> **The task**
Rewrite the lines below so that every "Identify the location of" becomes "Find the position of", with nothing else changed.
# # # #
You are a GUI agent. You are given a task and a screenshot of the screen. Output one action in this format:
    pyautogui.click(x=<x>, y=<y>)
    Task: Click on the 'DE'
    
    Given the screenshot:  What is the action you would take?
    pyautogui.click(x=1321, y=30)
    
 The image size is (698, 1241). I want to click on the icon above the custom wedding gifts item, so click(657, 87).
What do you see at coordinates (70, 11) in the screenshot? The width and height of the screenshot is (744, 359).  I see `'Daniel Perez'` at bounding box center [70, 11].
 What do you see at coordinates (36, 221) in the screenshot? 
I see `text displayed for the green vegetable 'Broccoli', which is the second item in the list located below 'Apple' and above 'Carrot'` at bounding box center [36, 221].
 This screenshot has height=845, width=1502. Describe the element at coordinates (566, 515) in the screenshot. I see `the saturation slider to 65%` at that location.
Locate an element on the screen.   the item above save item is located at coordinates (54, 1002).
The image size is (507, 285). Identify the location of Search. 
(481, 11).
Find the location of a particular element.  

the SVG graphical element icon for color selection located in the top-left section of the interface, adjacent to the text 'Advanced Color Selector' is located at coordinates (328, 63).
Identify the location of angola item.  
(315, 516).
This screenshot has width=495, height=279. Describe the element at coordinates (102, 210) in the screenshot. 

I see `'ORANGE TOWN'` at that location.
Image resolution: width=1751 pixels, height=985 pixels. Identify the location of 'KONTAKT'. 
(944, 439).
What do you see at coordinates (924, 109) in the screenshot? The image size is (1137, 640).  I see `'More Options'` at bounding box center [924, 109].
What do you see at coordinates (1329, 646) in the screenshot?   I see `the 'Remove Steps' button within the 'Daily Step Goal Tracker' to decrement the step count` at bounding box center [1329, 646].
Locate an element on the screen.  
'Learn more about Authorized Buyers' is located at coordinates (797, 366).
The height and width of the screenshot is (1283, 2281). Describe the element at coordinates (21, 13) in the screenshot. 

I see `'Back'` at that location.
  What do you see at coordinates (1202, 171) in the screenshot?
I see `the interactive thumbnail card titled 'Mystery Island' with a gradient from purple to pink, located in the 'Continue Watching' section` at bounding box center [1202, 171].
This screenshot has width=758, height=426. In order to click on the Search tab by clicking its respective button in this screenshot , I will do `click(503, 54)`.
# # # #
> **Exercise output**
You are a GUI agent. You are given a task and a screenshot of the screen. Output one action in this format:
    pyautogui.click(x=<x>, y=<y>)
    Task: Click on the 'DE'
    
    Given the screenshot:  What is the action you would take?
    pyautogui.click(x=1321, y=30)
    
 The image size is (698, 1241). I want to click on the icon above the custom wedding gifts item, so click(657, 87).
What do you see at coordinates (70, 11) in the screenshot? The width and height of the screenshot is (744, 359).  I see `'Daniel Perez'` at bounding box center [70, 11].
 What do you see at coordinates (36, 221) in the screenshot? 
I see `text displayed for the green vegetable 'Broccoli', which is the second item in the list located below 'Apple' and above 'Carrot'` at bounding box center [36, 221].
 This screenshot has height=845, width=1502. Describe the element at coordinates (566, 515) in the screenshot. I see `the saturation slider to 65%` at that location.
Locate an element on the screen.   the item above save item is located at coordinates (54, 1002).
The image size is (507, 285). Find the position of Search. 
(481, 11).
Find the location of a particular element.  

the SVG graphical element icon for color selection located in the top-left section of the interface, adjacent to the text 'Advanced Color Selector' is located at coordinates (328, 63).
Find the position of angola item.  
(315, 516).
This screenshot has width=495, height=279. Describe the element at coordinates (102, 210) in the screenshot. 

I see `'ORANGE TOWN'` at that location.
Image resolution: width=1751 pixels, height=985 pixels. Find the position of 'KONTAKT'. 
(944, 439).
What do you see at coordinates (924, 109) in the screenshot? The image size is (1137, 640).  I see `'More Options'` at bounding box center [924, 109].
What do you see at coordinates (1329, 646) in the screenshot?   I see `the 'Remove Steps' button within the 'Daily Step Goal Tracker' to decrement the step count` at bounding box center [1329, 646].
Locate an element on the screen.  
'Learn more about Authorized Buyers' is located at coordinates (797, 366).
The height and width of the screenshot is (1283, 2281). Describe the element at coordinates (21, 13) in the screenshot. 

I see `'Back'` at that location.
  What do you see at coordinates (1202, 171) in the screenshot?
I see `the interactive thumbnail card titled 'Mystery Island' with a gradient from purple to pink, located in the 'Continue Watching' section` at bounding box center [1202, 171].
This screenshot has width=758, height=426. In order to click on the Search tab by clicking its respective button in this screenshot , I will do `click(503, 54)`.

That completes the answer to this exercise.